Robert Darzac ; le voilà !
Le cabriolet était déjà à la
grille et Robert Darzac priait Frédéric Larsan de lui ouvrir
l’entrée du parc, lui disant qu’il était très pressé et qu’il
n’avait que le temps d’arriver à Épinay pour prendre le
prochain train pour Paris, quand il me reconnut. Pendant que Larsan
ouvrait la grille, M. Darzac me demanda ce qui pouvait m’amener au
Glandier dans un moment aussi tragique.
Je remarquai alors qu’il
était atrocement pâle et qu’une douleur infinie était peinte sur
son visage.
- Mlle Stangerson va-t-elle mieux ? demandai-je
immédiatement.
– Oui, fit-il. On la sauvera peut-être. Il faut
qu’on la sauve.
Il n’ajouta pas "ou j’en mourrai ", mais
on sentait trembler la fin de la phrase au bout de ses lèvres
exsangues.
Rouletabille intervint alors :
- Monsieur, vous êtes
pressé. Il faut cependant que je vous parle. J’ai quelque chose de
la dernière importance à vous dire.
Frédéric Larsan
interrompit :
- Je peux vous laisser ? demanda-t-il à Robert
Darzac. Vous avez une clef ou voulez-vous que je vous donne celle-ci
?
– Oui, merci, j’ai une clef. Je fermerai la grille.
Larsan
s’éloigna rapidement dans la direction du château dont on
apercevait, à quelques centaines de mètres, la masse imposante.
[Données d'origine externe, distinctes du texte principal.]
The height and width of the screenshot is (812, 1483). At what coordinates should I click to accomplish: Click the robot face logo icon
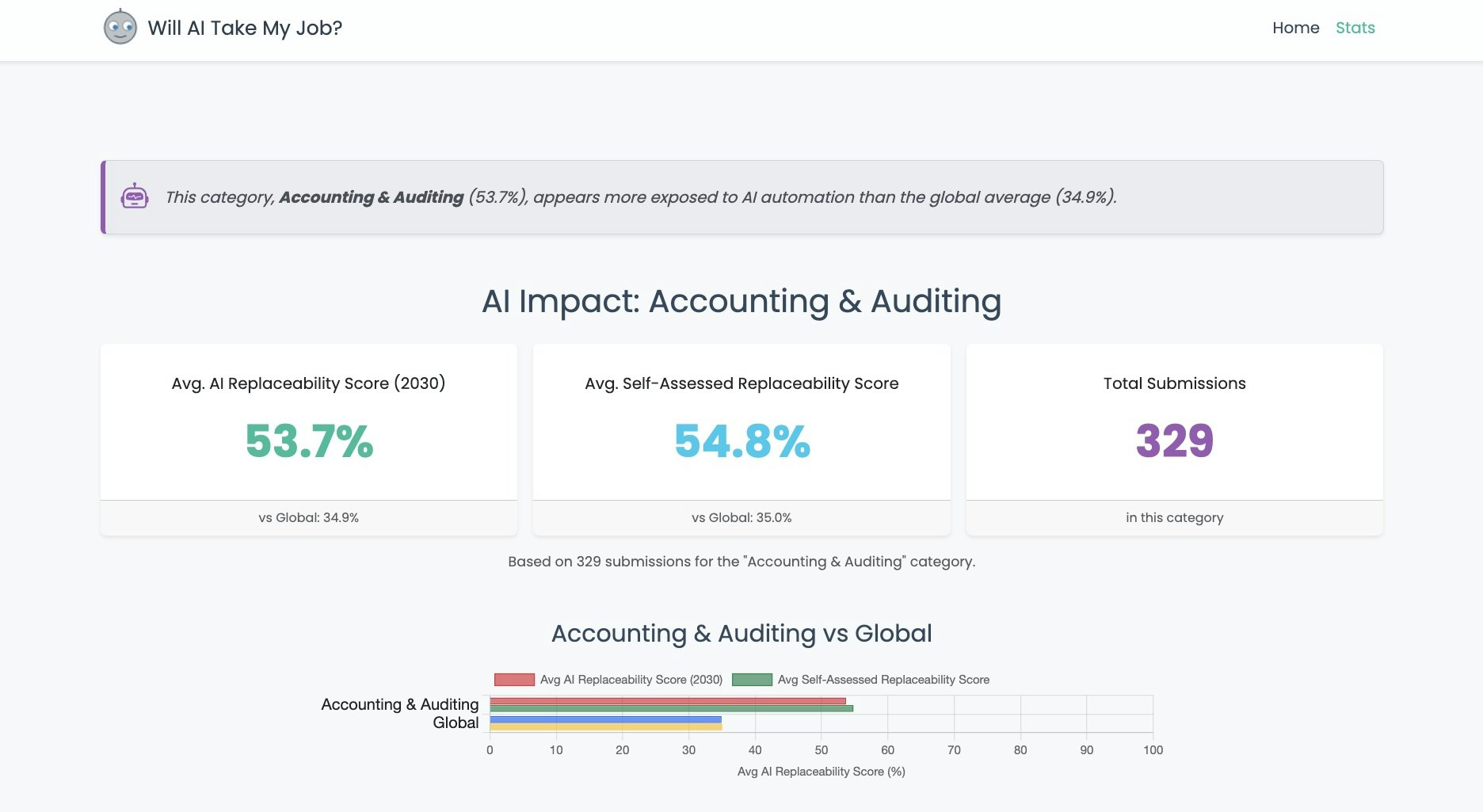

Robert Darzac, le sourcil froncé, montrait déjà de
l’impatience. Je présentai Rouletabille comme un excellent ami ;
mais, dès qu’il sut que ce jeune homme était journaliste, M.
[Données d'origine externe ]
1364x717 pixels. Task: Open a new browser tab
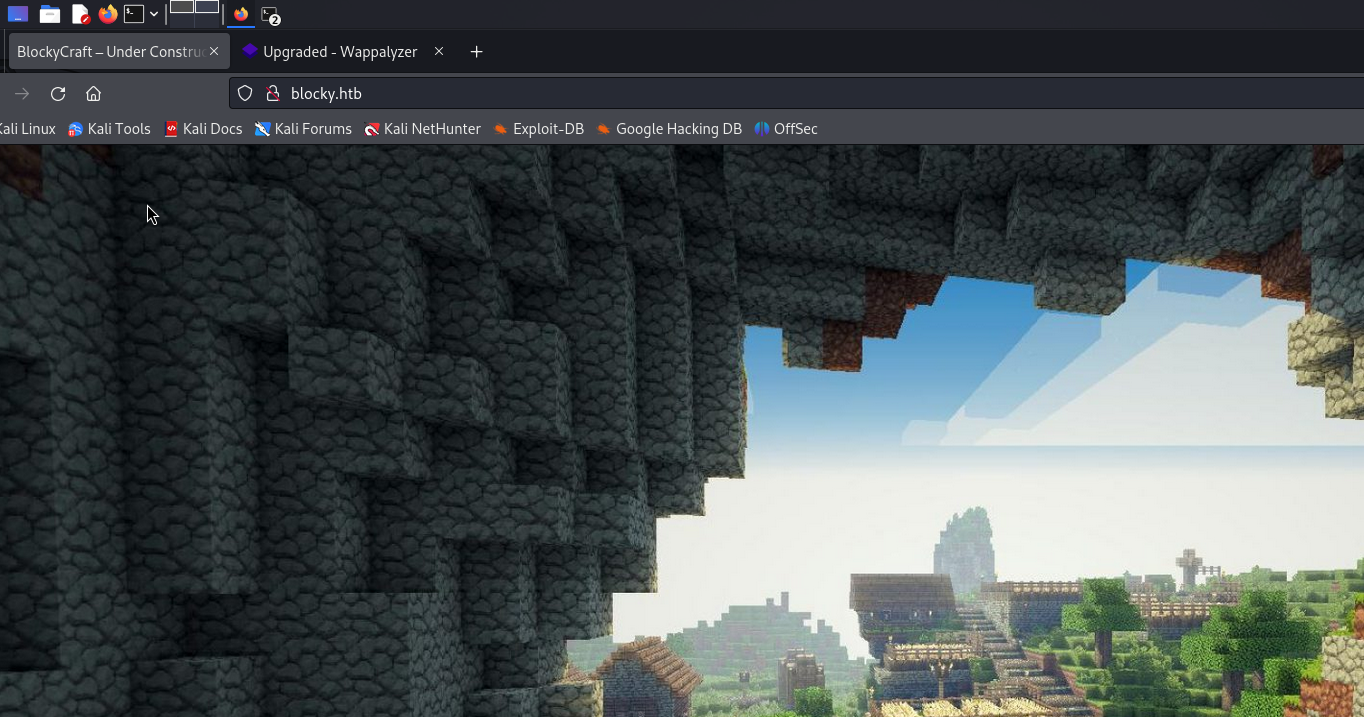[x=476, y=52]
Darzac me regarda d’un air de grand reproche, s’excusa sur la
nécessité où il était d’atteindre Épinay en vingt minutes,
salua et fouetta son cheval.
Mais déjà Rouletabille avait saisi, à
ma profonde stupéfaction, la bride, arrêté le petit équipage d’un
poing vigoureux, cependant qu’il prononçait cette phrase dépourvue
pour moi du moindre sens : « Le presbytère n’a rien perdu de son
charme ni le jardin de son éclat. » Ces mots ne furent pas plutôt
sortis de la bouche de Rouletabille que je vis Robert Darzac
chanceler ; si pâle qu’il fût, il pâlit encore ; ses yeux
fixèrent le jeune homme avec épouvante et il descendit
immédiatement de sa voiture dans un désordre d’esprit
inexprimable.
- Allons ! Allons ! dit-il en balbutiant.
Et puis,
tout à coup, il reprit avec une sorte de fureur :
- Allons !
monsieur ! Allons !
Et il refit le chemin qui conduisait au
château, sans plus dire un mot, cependant que Rouletabille suivait,
tenant toujours le cheval. J’adressai quelques paroles à M.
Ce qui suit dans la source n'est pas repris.